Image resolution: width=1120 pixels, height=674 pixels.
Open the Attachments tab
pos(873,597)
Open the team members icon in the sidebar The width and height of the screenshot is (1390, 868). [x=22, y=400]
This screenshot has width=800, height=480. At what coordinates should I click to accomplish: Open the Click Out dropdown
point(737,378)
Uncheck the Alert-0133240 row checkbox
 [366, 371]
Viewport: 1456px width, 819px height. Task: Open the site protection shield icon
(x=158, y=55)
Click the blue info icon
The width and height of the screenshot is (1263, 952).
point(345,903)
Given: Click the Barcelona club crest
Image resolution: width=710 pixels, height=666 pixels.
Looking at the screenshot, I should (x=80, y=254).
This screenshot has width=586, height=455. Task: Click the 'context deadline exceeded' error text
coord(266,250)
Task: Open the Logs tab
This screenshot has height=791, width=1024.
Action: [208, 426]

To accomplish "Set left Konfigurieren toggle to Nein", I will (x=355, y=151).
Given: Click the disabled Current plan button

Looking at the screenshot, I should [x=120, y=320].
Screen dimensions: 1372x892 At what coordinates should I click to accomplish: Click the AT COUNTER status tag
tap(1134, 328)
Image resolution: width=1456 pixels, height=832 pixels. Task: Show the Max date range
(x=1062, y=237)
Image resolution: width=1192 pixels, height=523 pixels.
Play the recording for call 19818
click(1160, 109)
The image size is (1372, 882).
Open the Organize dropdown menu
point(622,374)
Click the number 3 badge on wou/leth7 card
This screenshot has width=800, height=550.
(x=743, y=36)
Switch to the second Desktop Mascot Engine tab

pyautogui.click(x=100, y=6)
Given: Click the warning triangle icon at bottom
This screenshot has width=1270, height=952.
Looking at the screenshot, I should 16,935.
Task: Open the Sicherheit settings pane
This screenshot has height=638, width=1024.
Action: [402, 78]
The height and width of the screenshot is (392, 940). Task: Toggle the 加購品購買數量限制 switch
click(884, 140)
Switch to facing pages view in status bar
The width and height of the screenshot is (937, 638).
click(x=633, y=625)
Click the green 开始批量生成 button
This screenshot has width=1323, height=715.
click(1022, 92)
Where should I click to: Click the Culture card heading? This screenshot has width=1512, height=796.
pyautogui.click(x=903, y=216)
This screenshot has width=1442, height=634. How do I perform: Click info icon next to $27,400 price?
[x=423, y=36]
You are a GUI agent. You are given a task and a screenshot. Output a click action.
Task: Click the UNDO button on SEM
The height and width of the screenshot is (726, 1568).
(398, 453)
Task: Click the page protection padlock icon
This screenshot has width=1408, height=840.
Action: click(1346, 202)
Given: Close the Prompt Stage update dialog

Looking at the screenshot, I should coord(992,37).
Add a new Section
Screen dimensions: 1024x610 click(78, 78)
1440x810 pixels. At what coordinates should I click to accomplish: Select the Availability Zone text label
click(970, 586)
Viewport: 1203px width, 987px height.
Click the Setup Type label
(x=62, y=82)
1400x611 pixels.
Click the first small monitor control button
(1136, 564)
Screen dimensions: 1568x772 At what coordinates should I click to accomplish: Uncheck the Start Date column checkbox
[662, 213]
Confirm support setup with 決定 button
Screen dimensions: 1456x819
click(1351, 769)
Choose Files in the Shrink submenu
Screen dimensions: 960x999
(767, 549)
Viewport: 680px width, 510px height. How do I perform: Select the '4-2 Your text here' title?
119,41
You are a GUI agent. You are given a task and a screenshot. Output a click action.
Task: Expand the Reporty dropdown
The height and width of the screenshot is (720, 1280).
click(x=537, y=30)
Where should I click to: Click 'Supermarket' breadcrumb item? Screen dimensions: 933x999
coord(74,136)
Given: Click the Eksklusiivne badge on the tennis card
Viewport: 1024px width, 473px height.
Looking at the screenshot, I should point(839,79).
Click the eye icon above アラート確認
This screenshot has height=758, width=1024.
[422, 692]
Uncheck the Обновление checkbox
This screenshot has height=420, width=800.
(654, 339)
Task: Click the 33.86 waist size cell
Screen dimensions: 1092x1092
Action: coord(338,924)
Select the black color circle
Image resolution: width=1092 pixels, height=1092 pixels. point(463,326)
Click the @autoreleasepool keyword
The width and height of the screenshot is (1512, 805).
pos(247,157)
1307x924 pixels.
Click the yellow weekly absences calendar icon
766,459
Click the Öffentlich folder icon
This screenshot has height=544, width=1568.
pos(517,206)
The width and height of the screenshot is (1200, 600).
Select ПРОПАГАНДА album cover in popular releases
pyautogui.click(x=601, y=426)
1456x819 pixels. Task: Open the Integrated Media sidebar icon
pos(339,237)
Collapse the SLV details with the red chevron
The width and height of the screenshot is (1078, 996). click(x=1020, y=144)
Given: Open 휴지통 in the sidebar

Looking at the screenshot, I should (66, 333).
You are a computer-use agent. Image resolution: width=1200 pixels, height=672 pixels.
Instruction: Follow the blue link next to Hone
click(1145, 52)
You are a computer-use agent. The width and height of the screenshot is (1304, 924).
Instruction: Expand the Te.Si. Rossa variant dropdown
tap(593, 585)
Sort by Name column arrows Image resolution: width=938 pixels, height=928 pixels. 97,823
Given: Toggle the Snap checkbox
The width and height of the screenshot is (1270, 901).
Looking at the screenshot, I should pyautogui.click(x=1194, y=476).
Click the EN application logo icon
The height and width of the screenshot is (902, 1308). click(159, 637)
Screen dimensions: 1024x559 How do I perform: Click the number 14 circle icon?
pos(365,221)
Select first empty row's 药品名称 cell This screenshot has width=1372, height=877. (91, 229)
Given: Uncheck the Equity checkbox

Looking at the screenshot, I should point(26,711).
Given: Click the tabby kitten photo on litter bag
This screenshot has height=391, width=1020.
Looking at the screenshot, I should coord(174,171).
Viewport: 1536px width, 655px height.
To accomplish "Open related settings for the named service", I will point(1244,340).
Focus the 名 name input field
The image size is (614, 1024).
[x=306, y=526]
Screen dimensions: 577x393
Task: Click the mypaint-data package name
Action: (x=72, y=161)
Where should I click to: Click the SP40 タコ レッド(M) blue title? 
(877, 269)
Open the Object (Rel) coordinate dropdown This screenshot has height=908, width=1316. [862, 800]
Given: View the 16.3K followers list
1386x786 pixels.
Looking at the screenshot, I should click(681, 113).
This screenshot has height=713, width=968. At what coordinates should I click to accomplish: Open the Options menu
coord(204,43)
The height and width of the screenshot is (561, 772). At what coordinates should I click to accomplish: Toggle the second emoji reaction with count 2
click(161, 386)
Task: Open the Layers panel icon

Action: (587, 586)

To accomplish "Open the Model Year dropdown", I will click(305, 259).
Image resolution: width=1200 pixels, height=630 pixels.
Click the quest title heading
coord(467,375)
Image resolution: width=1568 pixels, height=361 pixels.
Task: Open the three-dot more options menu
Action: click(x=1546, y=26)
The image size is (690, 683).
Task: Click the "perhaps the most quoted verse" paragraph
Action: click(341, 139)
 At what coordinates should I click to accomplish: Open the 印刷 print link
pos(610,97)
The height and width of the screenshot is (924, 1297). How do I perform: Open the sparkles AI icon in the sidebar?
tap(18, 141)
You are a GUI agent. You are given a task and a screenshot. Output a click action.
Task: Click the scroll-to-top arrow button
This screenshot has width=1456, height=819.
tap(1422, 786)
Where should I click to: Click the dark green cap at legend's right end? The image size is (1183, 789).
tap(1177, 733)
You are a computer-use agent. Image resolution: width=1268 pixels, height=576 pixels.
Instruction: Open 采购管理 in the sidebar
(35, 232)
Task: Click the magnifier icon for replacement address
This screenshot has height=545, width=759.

### [WHAT YOU NEED TO DO]
State how many lines of the listing above contain the string "Where", with uppercase and lowercase treated as different. Reply with the number alone.

### [WORKED SOLUTION]
4